I can see a number of versers having difficulties, lets say, with a full prosykinethes (sp?) which has that whole get down on your face before the King. I put something like that into one of my worlds where not bowing to the Presidential Limo got you in serious trouble.
And other rank issues...
1. Have any purple on you? Are you a noble? (Of course, that brings in the Ghostbuster's joke....if someone asks you if you are a god, say yes.) Kahlua (chocolate alcohol) riffs on this with a guy and girl about to drink Kahlua are magically transported back to the Aztecs who ask them in Aztec 'are you kings?', and the guy says 'yes' even tho' he doesn't know what he's agreeing too, and they have a great party.
So...
A. Colors that indicate high status. (Interstingly nowadays high status colors are more pastel or less pronounced, but in medieval times that loud Hawaiaan shirt the clueless gauche is wearing might be taken as a sign of great wealth and status.) Nowadays bold colors are more associated with the lower classes.
Purple and gold are good possibilities through time to get you in trouble.
B. Get out of the road when someone more important comes through.
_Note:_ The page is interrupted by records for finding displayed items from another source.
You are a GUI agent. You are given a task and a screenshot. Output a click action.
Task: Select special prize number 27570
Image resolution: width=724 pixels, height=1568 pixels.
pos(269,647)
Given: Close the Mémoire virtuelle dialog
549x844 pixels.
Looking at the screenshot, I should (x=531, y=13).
C. At one time pants were the sign of a Germanic barbarian. The toga was of course the sign of a civilized person. Part of this is being deliberately impractical. The lace cuffs, or the toga or the seven layers of silk are not what you want to be wearing when you do heavy labor in the fields. And it tends to be in most societies that heavy labor in the fields is less honorable. Why its less honorable to work hard and nonviolently than sit about doing numbers might say something unpleasant about humanity.
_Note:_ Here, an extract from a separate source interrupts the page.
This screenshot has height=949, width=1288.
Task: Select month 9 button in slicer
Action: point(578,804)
D. A lot of people in various societies could not carry weapons. Carrying weapons tends to be a sign of higher but not highest status. If you're really high, you have people to protect you.
This happened in America too where some of the early anti-gun sentiment was about fears that immigrants would get weapons.
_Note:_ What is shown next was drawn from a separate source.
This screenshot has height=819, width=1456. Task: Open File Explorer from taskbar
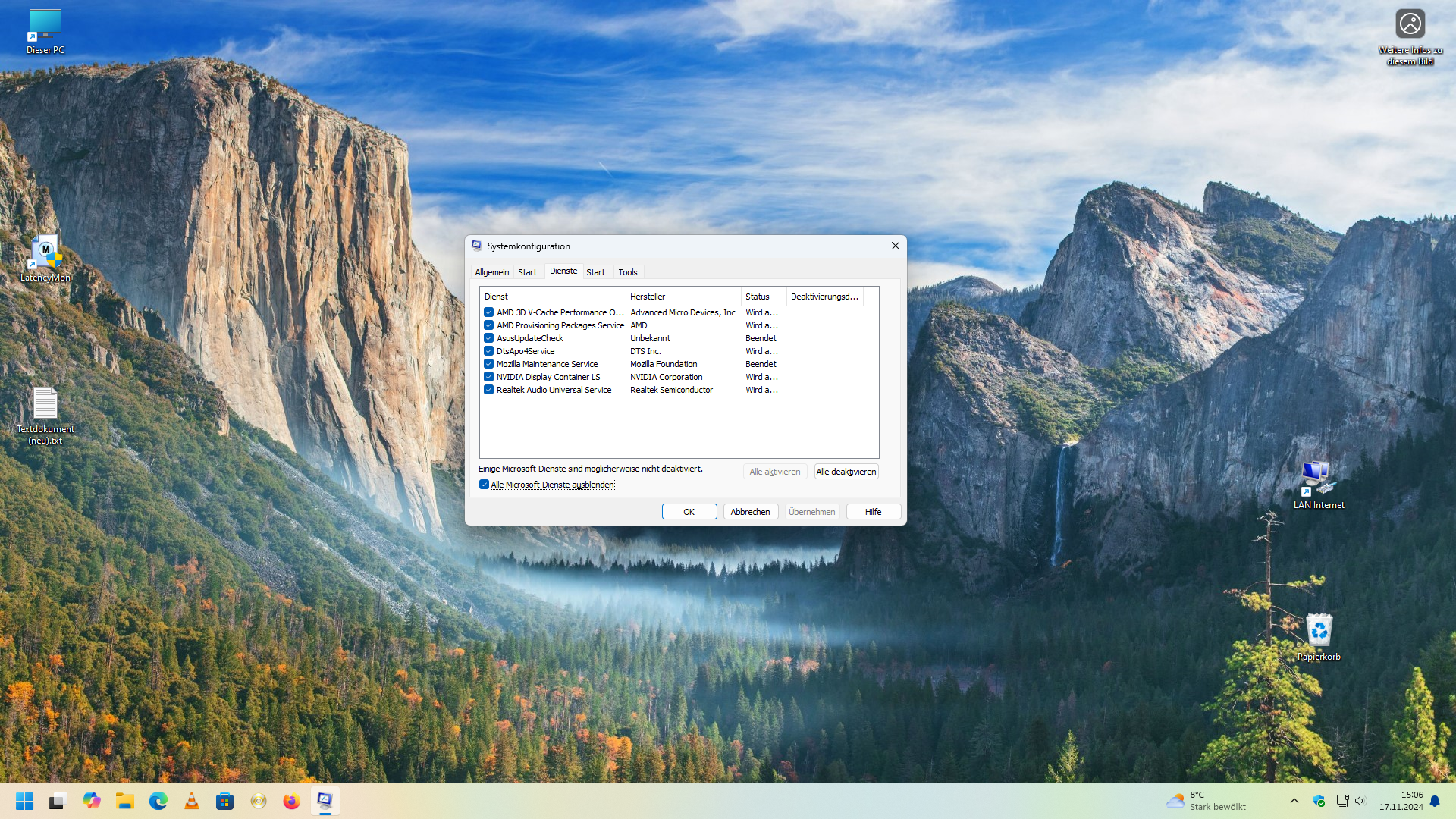124,802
Versers tend to have a lot of habits that would mark them as high status in most historical socieites.
E. Smooth, nice clothing, with elegant design vs. rough and ready. Or in America, slacks with a hook, and a button and wingtips vs. blue jeans with cowboy boots. Of course, as one former boss of mine who was quite wealthy said pointing to his large red SUV...'a redneck Cadillac'. You can spend a lot of money on cowboy boots nowadays, so things are more complicated now.
F. Weight and skin color: Being fat earlier was a sign you had enough money to be fat. A tanned skin meant you had to work outside. Nowadays, its flipped about in most regards although its noted that the guys with the best tans on the beaches don't have jobs. But nowadays, thin and tanned is more of a sign of elite status than fat and pale.
Most versers are going to be on the thin and tanned side as their life is going to enforce being able to deal with rough conditions. But in much of human history that's going to say 'you're a working man'.
G. Hair can get really insane. I ought to write up two d20 list of differing hair styles so that the ref can roll up on one for males and one for females. Beards can range from the full patriarchical style to Van Dykes to mustaches to unmanly and womanish beardlessness /smirk. Ponytails, down to the collar straight, bowlcuts, double braids, shaved clean...
And if you have a Typical American Male haircut, and you land among the Mohawks, it is going to be NOTICED.